Start of DOCUMENT SEGMENT

Karen ChappelGeraldton Guardian
A home in Morawa hit by ex-Tropical Cyclone Seroja.
Camera IconA home in Morawa hit by ex-Tropical Cyclone Seroja. Credit: Dana Hurst

It is April 2023.

Town ovals have sprung to life again in anticipation of the 2023 winter sports seasons.

Seeding is under way, school holidays are in full swing, Youth Week begins on Friday, and there is a noticeable increase in the number of grey nomads heading north.

Many communities are taking advantage of next week’s solar eclipse and are hosting astro tourism events.

It all seems very normal – the ebbs and flows of the life we love here in the Mid West.

At home the final barge boards are being fitted in place to mark the end for me of a long rebuild in the wake of the devastation left by ex-tropical Cyclone Seroja.

Two years ago, with the threat of a cyclone looming off the Mid West-Gascoyne coast, the mood in Morawa was one of disbelief.

For a cyclone to impact the Mid West coast was a shock. For it to impact inland communities was a stretch too far in the minds of many.

But it did, and two years on, the scars of that day can still be seen through the veil of normality which has returned to our region.

End of DOCUMENT SEGMENT
Start of DATA

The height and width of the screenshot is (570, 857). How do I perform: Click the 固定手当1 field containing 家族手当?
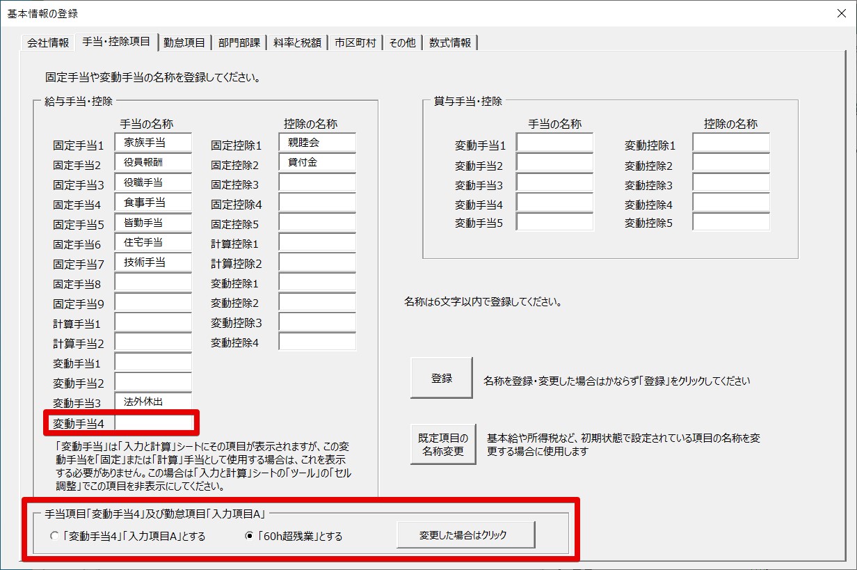coord(153,143)
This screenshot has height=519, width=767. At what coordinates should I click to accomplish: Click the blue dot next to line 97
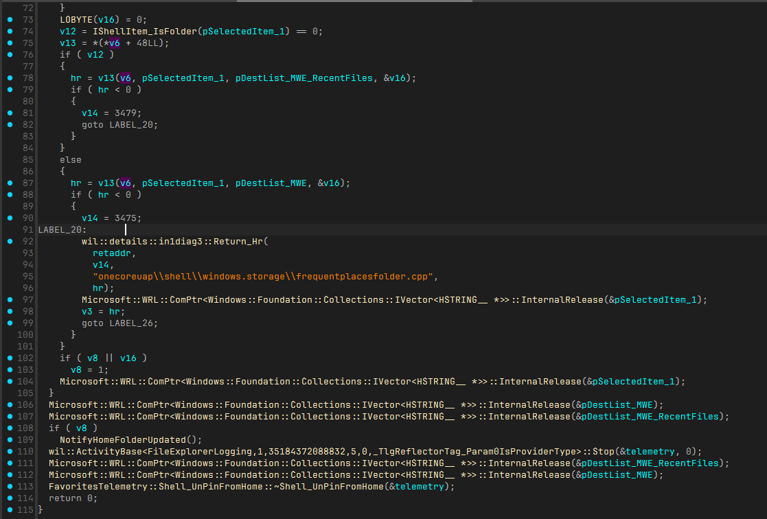9,299
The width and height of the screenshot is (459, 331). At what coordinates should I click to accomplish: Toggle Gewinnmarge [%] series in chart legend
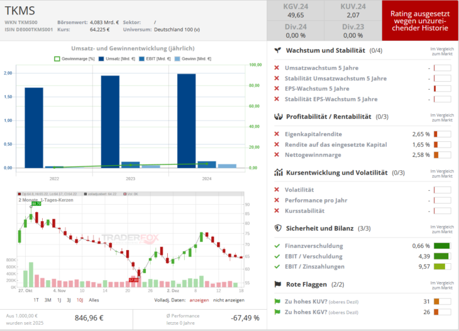pyautogui.click(x=74, y=58)
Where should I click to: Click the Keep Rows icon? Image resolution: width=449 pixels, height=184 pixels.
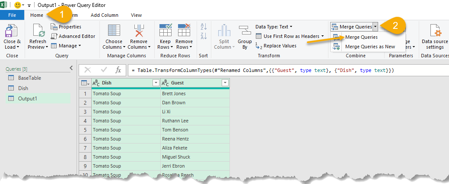tap(166, 32)
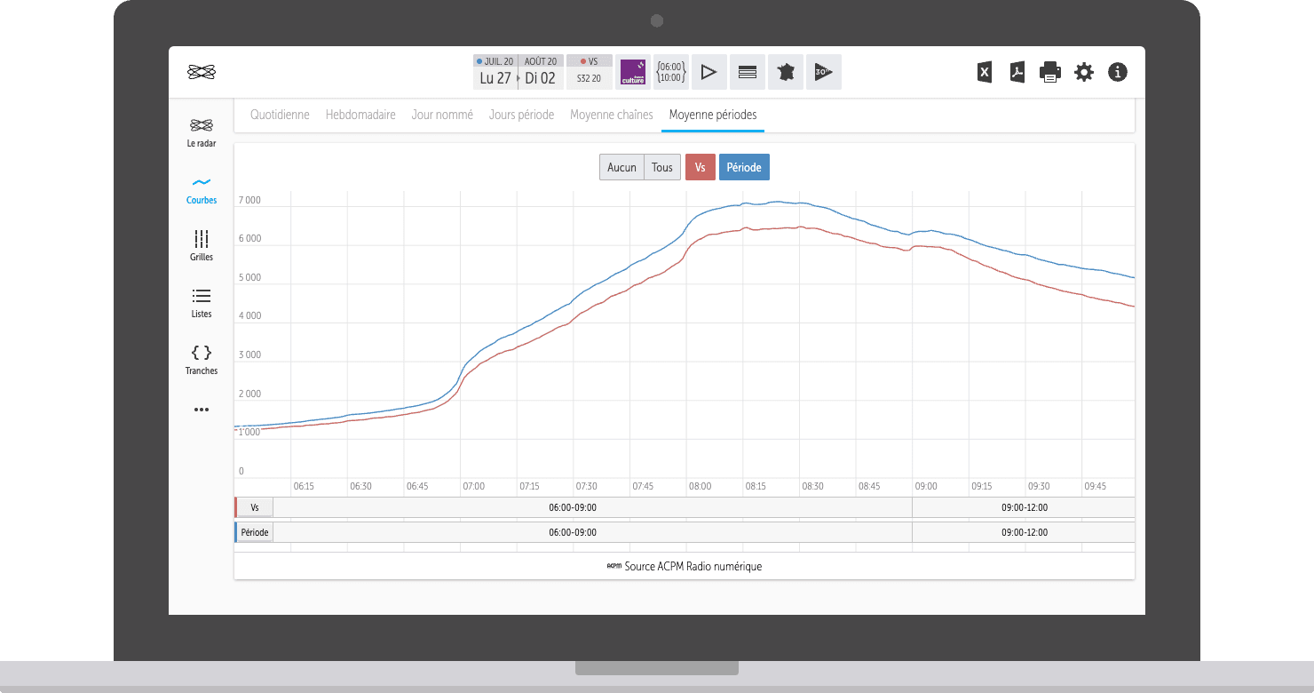Open the 06:00–10:00 time range selector
This screenshot has width=1314, height=693.
click(x=671, y=73)
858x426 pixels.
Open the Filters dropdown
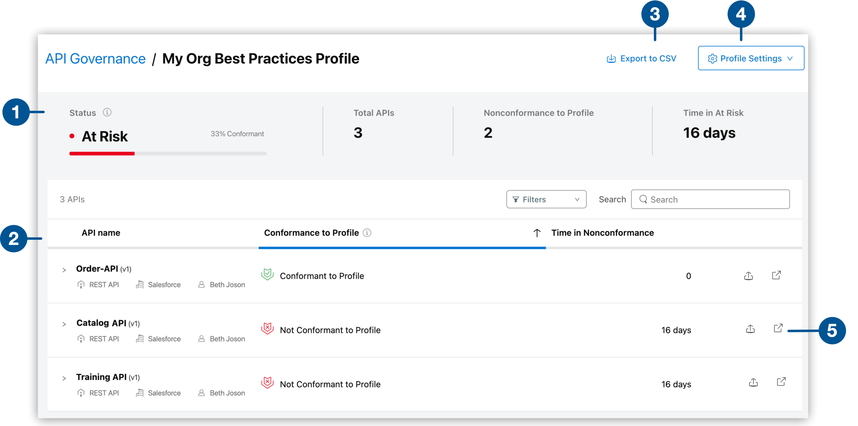[x=546, y=199]
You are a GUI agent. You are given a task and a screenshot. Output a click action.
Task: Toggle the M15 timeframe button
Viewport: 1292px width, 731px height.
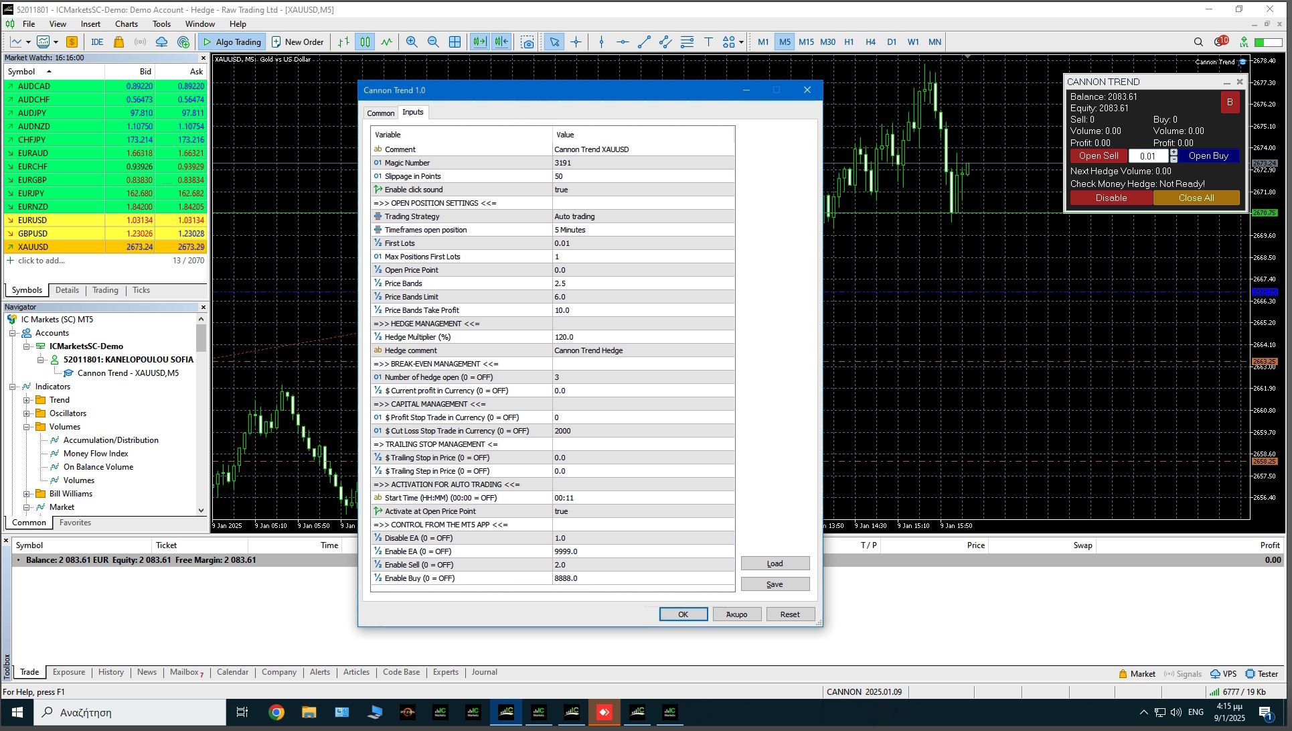(x=806, y=42)
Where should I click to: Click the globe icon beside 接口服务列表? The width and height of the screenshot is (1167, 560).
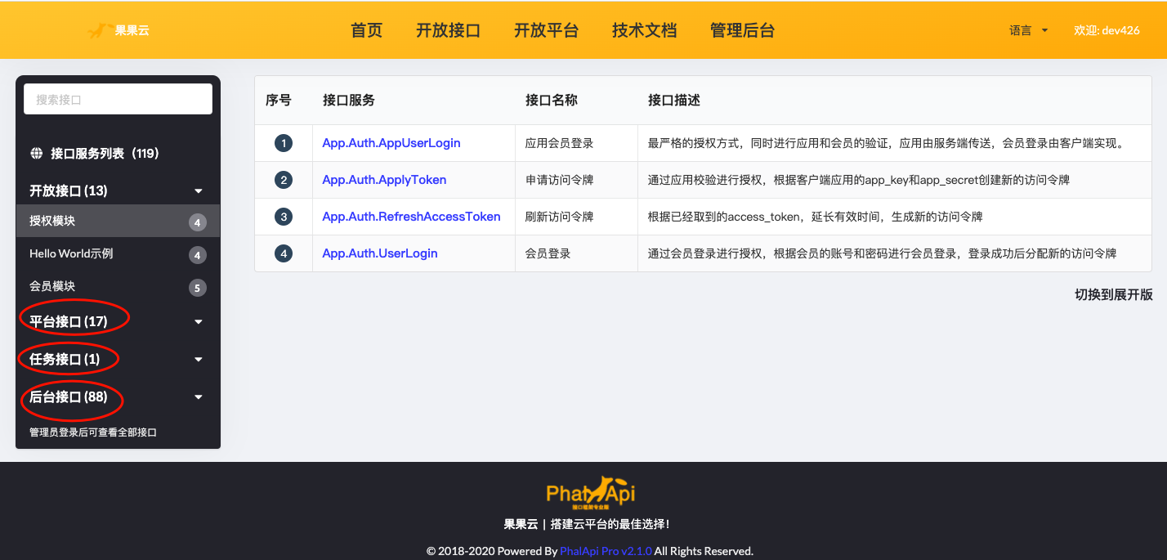(x=37, y=153)
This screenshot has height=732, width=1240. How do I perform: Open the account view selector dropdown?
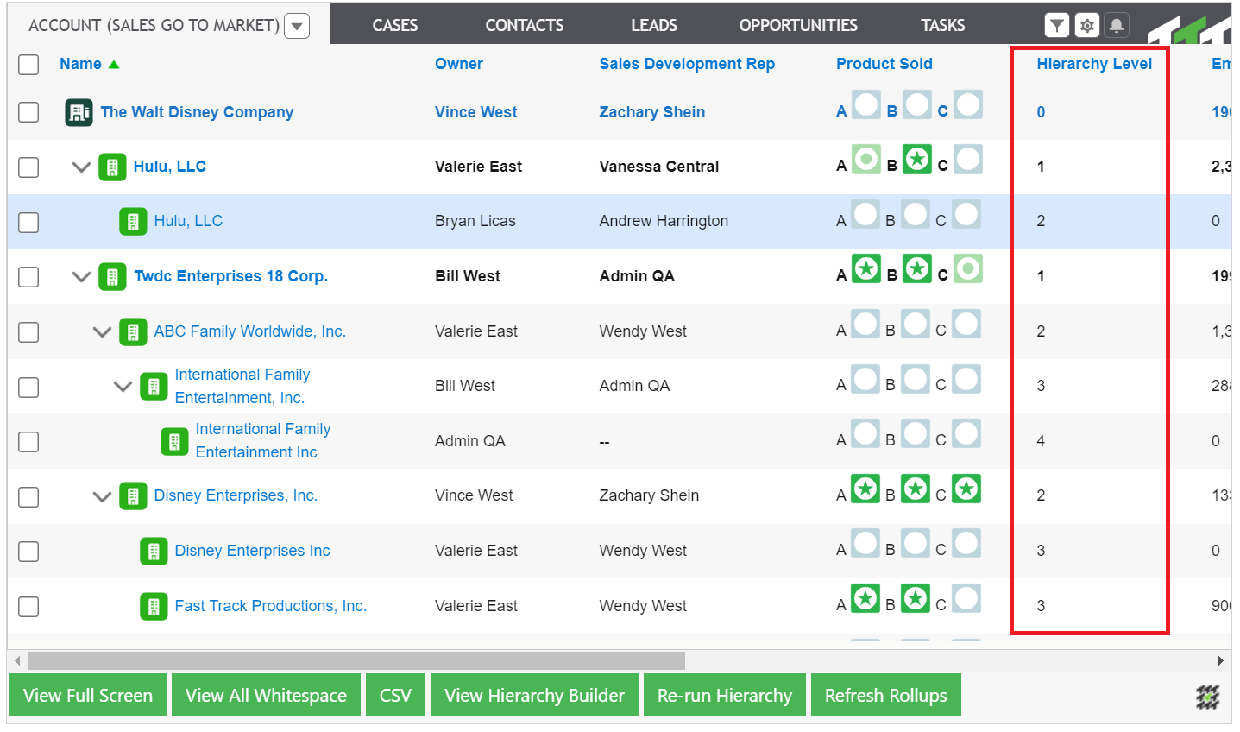click(x=296, y=25)
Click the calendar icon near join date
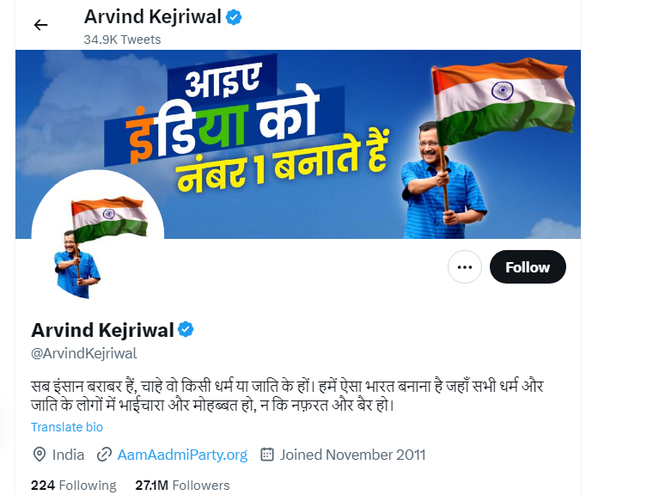The width and height of the screenshot is (647, 495). [267, 455]
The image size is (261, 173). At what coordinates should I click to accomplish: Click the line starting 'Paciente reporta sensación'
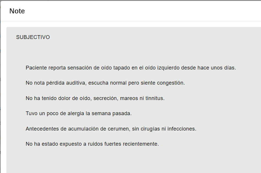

End of DATA

• _TO DO_
1 - Output the full text about Cyclone Seroja, unchanged.
2 - Please pick out every line of the entries that contains the word "Where".

• _WORKED SOLUTIONS_
1 -
Karen ChappelGeraldton Guardian
A home in Morawa hit by ex-Tropical Cyclone Seroja.
Camera IconA home in Morawa hit by ex-Tropical Cyclone Seroja. Credit: Dana Hurst

It is April 2023.

Town ovals have sprung to life again in anticipation of the 2023 winter sports seasons.

Seeding is under way, school holidays are in full swing, Youth Week begins on Friday, and there is a noticeable increase in the number of grey nomads heading north.

Many communities are taking advantage of next week’s solar eclipse and are hosting astro tourism events.

It all seems very normal – the ebbs and flows of the life we love here in the Mid West.

At home the final barge boards are being fitted in place to mark the end for me of a long rebuild in the wake of the devastation left by ex-tropical Cyclone Seroja.

Two years ago, with the threat of a cyclone looming off the Mid West-Gascoyne coast, the mood in Morawa was one of disbelief.

For a cyclone to impact the Mid West coast was a shock. For it to impact inland communities was a stretch too far in the minds of many.

But it did, and two years on, the scars of that day can still be seen through the veil of normality which has returned to our region.

2 -
Where should I click to: Click the Keep Rows icon? Image resolution: width=449 pixels, height=184 pixels.
Where should I click to: Click the globe icon beside 接口服务列表? The width and height of the screenshot is (1167, 560).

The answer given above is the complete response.